▸ EXCERPT PROVIDED

*** Begin section ***

Peer reviewers are encouraged (but not required) to provide their names to the authors when submitting their peer review. If they agree to provide their name, then their personal profile page will reflect a public acknowledgment that they performed a review (even if the article is rejected). If the article is accepted, then reviewers who provided their name will be associated with the article itself.

View examples of open peer review.

Summary

  • The initial submission of this article was received on August 10th, 2018 and was peer-reviewed by 2 reviewers and the Academic Editor.
  • The Academic Editor made their initial decision on September 6th, 2018.
  • The first revision was submitted on December 10th, 2018 and was reviewed by 3 reviewers and the Academic Editor.
  • A further revision was submitted on March 20th, 2019 and was reviewed by 3 reviewers and the Academic Editor.
  • A further revision was submitted on April 24th, 2019 and was reviewed by the Academic Editor.
  • The article was Accepted by the Academic Editor on April 25th, 2019.

Version 0.4 (accepted)

· Apr 25, 2019 · Academic Editor

Accept

Thank you for the final revisions. Congratulations on your contribution to the methods of community data analysis.

# PeerJ Staff Note - this decision was reviewed and approved by Ann Hedrick, a PeerJ Section Editor covering this Section #

Version 0.3

· Apr 15, 2019 · Academic Editor

Minor Revisions

Thank you for the acceptable revisions. Two referees make some final comments and suggestions. Please consider these and have one more careful look at the flow of the paper as this will be the last chance before you get the page proofs.

·

Basic reporting

'no comment' - see previous rouds of review.

Experimental design

'no comment'

Validity of the findings

'no comment'

Additional comments

This is my third review for the manuscript of this manuscript. The authors have answered
all my comments and I believe that the manuscript is now ready for publication in PeerJ.
I hope this publication will lead network ecologists to further investigate the potential
of the combination GED + AMI.

Below, I would like to mention a few points regarding the authors' answers to
the reviewers' comments that should not lead to any revision.


> "the reviewer 1 in the first round required to increase the number of scenarios to hundreds of parameter combinations, but now he said that 27 scenarios is enough (we performed 49 scenarios)""

I do not think that this is confusing. I just thought the 27 scenarios would have been slightly clearer, but
it is just nitpicking, I admit. 27 scenarios and above is good (again better than 9 as in the first
version of the manuscript).

*** End section ***

▸ SUPPLIED MATERIAL

*** Begin section ***

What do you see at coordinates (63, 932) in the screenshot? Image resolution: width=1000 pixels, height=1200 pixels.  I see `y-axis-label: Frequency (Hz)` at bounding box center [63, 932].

*** End section ***

▸ TASK REQUIREMENTS
A) In the peer review history, on what date was the first revision submitted?
B) Based on the peer review history, answer yes or no to each statement and quote the words that decide it: (i) The initial submission was peer-reviewed by three reviewers. (ii) Peer reviewers are required to provide their names to the authors. (iii) The revision submitted on April 24th, 2019 was reviewed by the Academic Editor.
C) Extract the stretch of the peer review history from "Minor Revisions" through "the page proofs.".
The listing is separate material and has no connection to the peer review history.

▸ PER-TASK OUTPUTS
A) December 10th, 2018.

B)
(i) No: "was peer-reviewed by 2 reviewers and the Academic Editor"
(ii) No: "Peer reviewers are encouraged (but not required) to provide their names to the authors"
(iii) Yes: "A further revision was submitted on April 24th, 2019 and was reviewed by the Academic Editor"

C)
Minor Revisions

Thank you for the acceptable revisions. Two referees make some final comments and suggestions. Please consider these and have one more careful look at the flow of the paper as this will be the last chance before you get the page proofs.